__DESCRIPTION OF THE TASK__
Write out the part of the listing that opens with the line containing "Select the Asbury" and closes with the line containing "click(x=571, y=25)", copying each line exactly.

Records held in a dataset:
-- start --

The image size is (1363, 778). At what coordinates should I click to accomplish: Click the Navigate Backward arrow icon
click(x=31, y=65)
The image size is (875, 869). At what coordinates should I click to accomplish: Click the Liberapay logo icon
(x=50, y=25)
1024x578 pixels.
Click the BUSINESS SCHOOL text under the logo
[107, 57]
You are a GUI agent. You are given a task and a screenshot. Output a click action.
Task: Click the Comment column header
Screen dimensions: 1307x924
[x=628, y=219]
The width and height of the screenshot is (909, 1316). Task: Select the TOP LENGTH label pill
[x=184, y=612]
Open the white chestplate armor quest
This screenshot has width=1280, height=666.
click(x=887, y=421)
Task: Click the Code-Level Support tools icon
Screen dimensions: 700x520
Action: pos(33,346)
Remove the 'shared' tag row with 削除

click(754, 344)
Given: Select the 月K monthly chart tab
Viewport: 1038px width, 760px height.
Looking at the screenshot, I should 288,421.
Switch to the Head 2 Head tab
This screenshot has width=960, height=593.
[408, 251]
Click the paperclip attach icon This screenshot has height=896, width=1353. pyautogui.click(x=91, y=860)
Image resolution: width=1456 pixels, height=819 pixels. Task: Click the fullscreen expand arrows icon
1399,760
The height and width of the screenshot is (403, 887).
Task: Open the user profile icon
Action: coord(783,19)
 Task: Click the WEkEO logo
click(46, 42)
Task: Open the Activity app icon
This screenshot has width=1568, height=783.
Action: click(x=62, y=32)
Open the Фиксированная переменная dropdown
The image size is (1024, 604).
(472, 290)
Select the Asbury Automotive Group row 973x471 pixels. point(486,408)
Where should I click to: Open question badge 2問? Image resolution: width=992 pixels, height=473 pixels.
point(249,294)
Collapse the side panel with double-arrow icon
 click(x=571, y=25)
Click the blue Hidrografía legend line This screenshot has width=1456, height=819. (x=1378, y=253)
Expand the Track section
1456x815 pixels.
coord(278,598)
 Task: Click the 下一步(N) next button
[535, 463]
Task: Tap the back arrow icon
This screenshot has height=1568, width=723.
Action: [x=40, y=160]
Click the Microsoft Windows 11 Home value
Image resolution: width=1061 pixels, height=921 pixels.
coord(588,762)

-- end --

__ANSWER TO THIS EXERCISE__
Select the Asbury Automotive Group row 973x471 pixels. point(486,408)
Where should I click to: Open question badge 2問? Image resolution: width=992 pixels, height=473 pixels.
point(249,294)
Collapse the side panel with double-arrow icon
 click(x=571, y=25)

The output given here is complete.